As brokers see increased appetite by U.S. investors for stocks in Brazil and Japan, electronic trading executives report that these two markets are ripe for a huge jump in electronic trading.
“We have clients who two years ago didn’t trade algorithmically in Asia or Brazil and are now starting to do so,” said Greg Treacy, a director in global execution services at Bank of America Merrill Lynch. “Also, the clients who were trading electronically two years ago have now ramped up their operations even more. I don’t see any signs that this trend is abating.”
Several countries, including Japan and Brazil, are seeing their markets move into the next phase of electronic trading, as brokers look to meet the demands of U.S. investors seeking higher returns.

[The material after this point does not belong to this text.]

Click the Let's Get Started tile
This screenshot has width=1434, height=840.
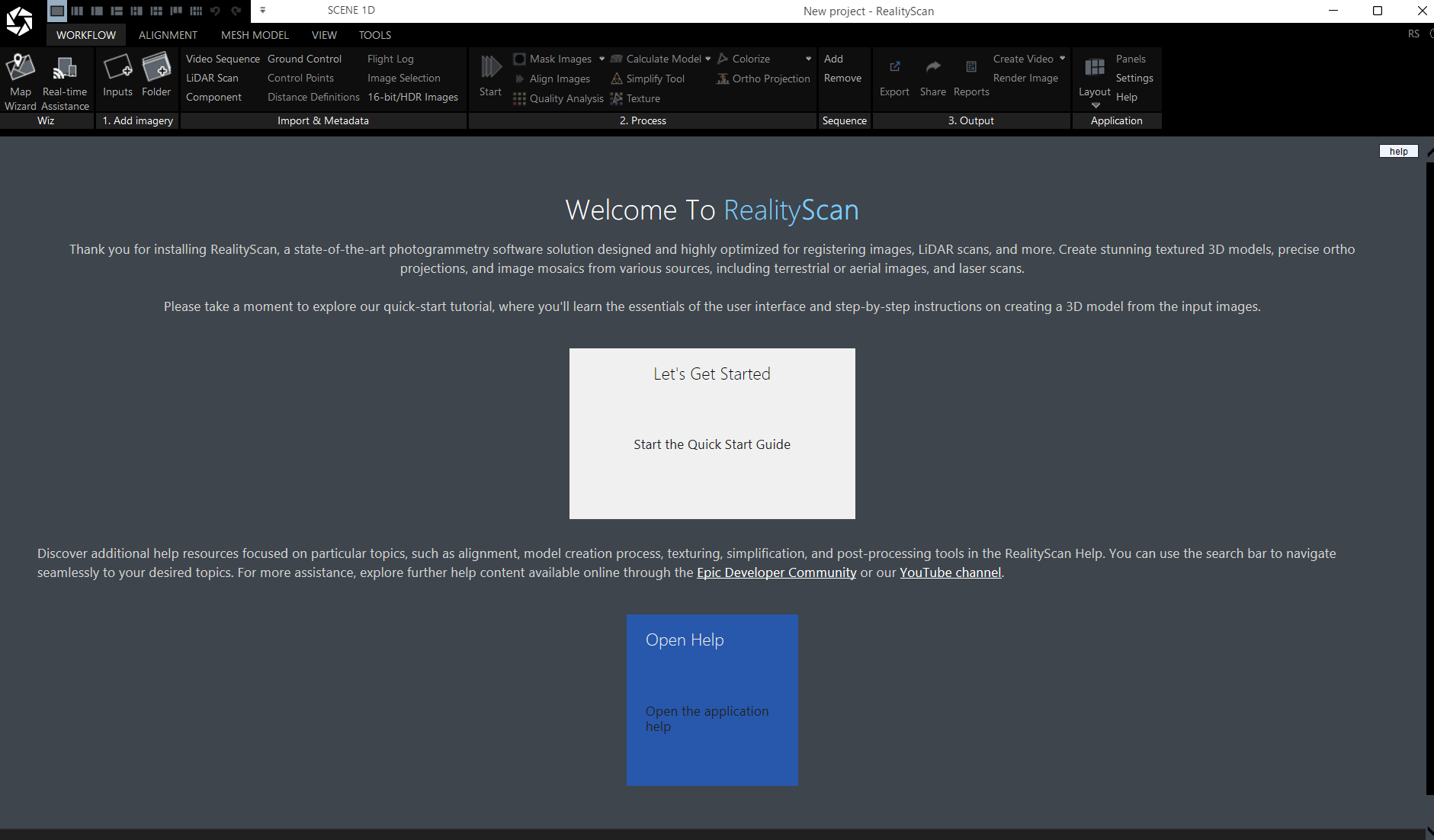[712, 434]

For electronic trading to take hold, countries require fragmented markets, wider trading spreads and advancements in technology, according to Mani Singh, head of non-dollar electronic sales at Citi. Japan and Brazil are currently experiencing all of the above.

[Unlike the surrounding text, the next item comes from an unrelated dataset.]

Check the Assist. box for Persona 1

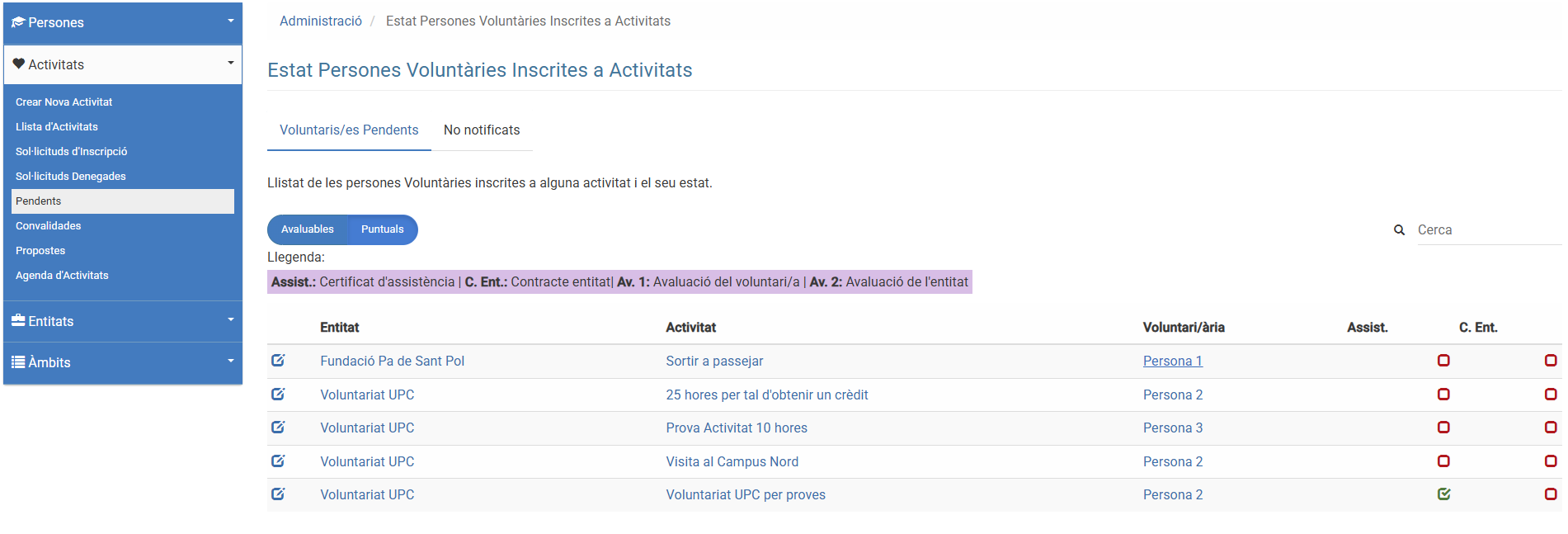pos(1443,361)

“Some of the things we’ve seen that are tipping points in market micro structure in these countries are advancements in trading technology, co-location, fragmentation and the introduction of dark pools,” Singh said. “Markets that have these characteristics are more conducive to electronic trading.”
Market prognosticators have pointed to the attractiveness of Japanese stocks, which are rebounding after the effects of the 2011 earthquake and tsunami there. The Nikkei index is predicted by some to end the year up 30 percent. Also, equity markets in Brazil are forecast to rebound – with the BMFBovespa index forecast by the most optimistic to end the year up 32 percent.
In Japan, increased fragmentation has led more investors to trade electronically. BofA’s Treacy said roughly 25-30 percent of all trades, excluding high-frequency in Japan, are done either DMA or algorithmically – a figure he expects to grow. He told Traders Magazine that fragmentation, along with greater investment interest, will play a part in that growth. While the Tokyo Stock Exchange remains the primary trading exchange, other proprietary trading systems (akin to ATSs in the U.S.), such as Chi-X Japan and Japan Next, have emerged. Combined, these newcomers saw their volumes peak at 6.5 percent of the Tokyo’s share in January of 2012.
“While not as fragmented as the U.S., Japan is trending in that direction,” Treacy said, noting that with more venues sprouting up electronic trading will increase in kind. “We are confident that over time Japan will get to a critical mass where more locals will enter the market and fragmentation will increase. It’s a question of time; not if, but when.”
There are other reasons investors are deciding to trade algorithmically in Japanese equities. Treacy said the narrowing of spreads in Japanese equities, as well as in Asia overall, are contributing to the trend.
According to the broker’s data, the spread on an average Nikkei 225 stock is approximately 17 basis points, wide by U.S. standards, but narrower than previously in Japan.. To negotiate capturing that wide spread, investors are using basic algorithms such as volume weighted average price or percent of volume to trade. Approximately 80 percent of all BoAML algorithmic trades in Japan are executed using these two strategies, he added.
“While investors use POV and VWAP widely, a strategy such as POV is very reactive,” Treacy said. “We are working to get clients to migrate to more proactive strategies such as price arrival or adaptive shortfall. Over time these strategies will perform better than VWAP.”
Advancements in trading technology have also aided in the increase in electronic trading in Japan and Brazil, Citi’s Singh said. He said that over the last 18 months significant advancements in trading technology, along with other regulatory changes, have resulted in an evolving trading landscape for emerging markets.
For example, Singh said that Japan’s Tokyo Stock Exchange has upgraded its technology infrastructure over the last couple of years. Most recently, the exchange introduced its next generation trading platform, “Arrowhead,” which processes orders within five milliseconds. This compares to between two to three seconds for the system it replaces. The bourse now also has the ability to distribute and display a deeper order book—with capability to handle 46 million orders per day compared to 7 million on the old platform.
And Brazil’s BMFBovespa is currently upgrading its infrastructure to increase message throughput to upwards of 200 million messages per second. This advancement has allowed high-frequency traders to participate in the market. Singh added HFTs now constitute approximately 12 percent of cash equity trading in Brazil.
“This message throughput is an important attribute to enable HFTs to provide liquidity in these markets,” Singh said. “They need certain core characteristics to allow their models to run efficiently. Among the most critical are speed, throughput and infrastructure for direct connections.”